Records from a data collection

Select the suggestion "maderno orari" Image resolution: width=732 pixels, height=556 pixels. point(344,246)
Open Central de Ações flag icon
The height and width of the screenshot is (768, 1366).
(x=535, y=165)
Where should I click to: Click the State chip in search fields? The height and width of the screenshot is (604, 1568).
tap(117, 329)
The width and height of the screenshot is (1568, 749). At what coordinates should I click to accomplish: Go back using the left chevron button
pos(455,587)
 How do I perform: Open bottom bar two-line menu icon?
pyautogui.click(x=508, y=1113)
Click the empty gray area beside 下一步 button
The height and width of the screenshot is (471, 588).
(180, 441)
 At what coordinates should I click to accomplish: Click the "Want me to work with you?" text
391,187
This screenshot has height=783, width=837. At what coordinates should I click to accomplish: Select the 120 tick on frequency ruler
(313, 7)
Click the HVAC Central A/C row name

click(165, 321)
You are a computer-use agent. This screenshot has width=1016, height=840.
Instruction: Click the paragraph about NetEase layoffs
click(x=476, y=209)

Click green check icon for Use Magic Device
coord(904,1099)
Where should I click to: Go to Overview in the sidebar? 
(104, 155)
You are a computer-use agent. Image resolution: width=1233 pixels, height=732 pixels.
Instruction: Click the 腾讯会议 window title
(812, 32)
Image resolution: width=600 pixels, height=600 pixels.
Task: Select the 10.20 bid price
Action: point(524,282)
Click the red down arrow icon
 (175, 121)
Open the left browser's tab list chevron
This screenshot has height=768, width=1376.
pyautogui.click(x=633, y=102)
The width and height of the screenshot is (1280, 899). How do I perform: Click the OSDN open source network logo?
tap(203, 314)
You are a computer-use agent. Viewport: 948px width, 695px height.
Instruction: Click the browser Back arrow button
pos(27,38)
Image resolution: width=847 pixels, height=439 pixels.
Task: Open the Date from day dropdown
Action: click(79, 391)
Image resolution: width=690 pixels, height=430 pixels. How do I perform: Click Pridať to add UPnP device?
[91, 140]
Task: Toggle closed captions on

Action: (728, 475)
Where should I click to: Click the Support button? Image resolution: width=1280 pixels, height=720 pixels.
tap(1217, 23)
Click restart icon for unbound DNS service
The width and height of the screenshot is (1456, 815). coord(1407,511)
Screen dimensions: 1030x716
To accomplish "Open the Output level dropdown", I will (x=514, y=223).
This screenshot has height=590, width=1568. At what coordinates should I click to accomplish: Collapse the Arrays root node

§ **TASK TO COMPLETE**
Give back exactly the lines running from the line that has "Click the red down arrow icon" to the end of the entries above.

§ **REPLY TO THE EXERCISE**
Click the red down arrow icon
 (175, 121)
Open the left browser's tab list chevron
This screenshot has height=768, width=1376.
pyautogui.click(x=633, y=102)
The width and height of the screenshot is (1280, 899). How do I perform: Click the OSDN open source network logo?
tap(203, 314)
You are a computer-use agent. Viewport: 948px width, 695px height.
Instruction: Click the browser Back arrow button
pos(27,38)
Image resolution: width=847 pixels, height=439 pixels.
Task: Open the Date from day dropdown
Action: click(79, 391)
Image resolution: width=690 pixels, height=430 pixels. How do I perform: Click Pridať to add UPnP device?
[91, 140]
Task: Toggle closed captions on

Action: (728, 475)
Where should I click to: Click the Support button? Image resolution: width=1280 pixels, height=720 pixels.
tap(1217, 23)
Click restart icon for unbound DNS service
The width and height of the screenshot is (1456, 815). coord(1407,511)
Screen dimensions: 1030x716
To accomplish "Open the Output level dropdown", I will (x=514, y=223).
This screenshot has height=590, width=1568. At what coordinates should I click to accomplish: Collapse the Arrays root node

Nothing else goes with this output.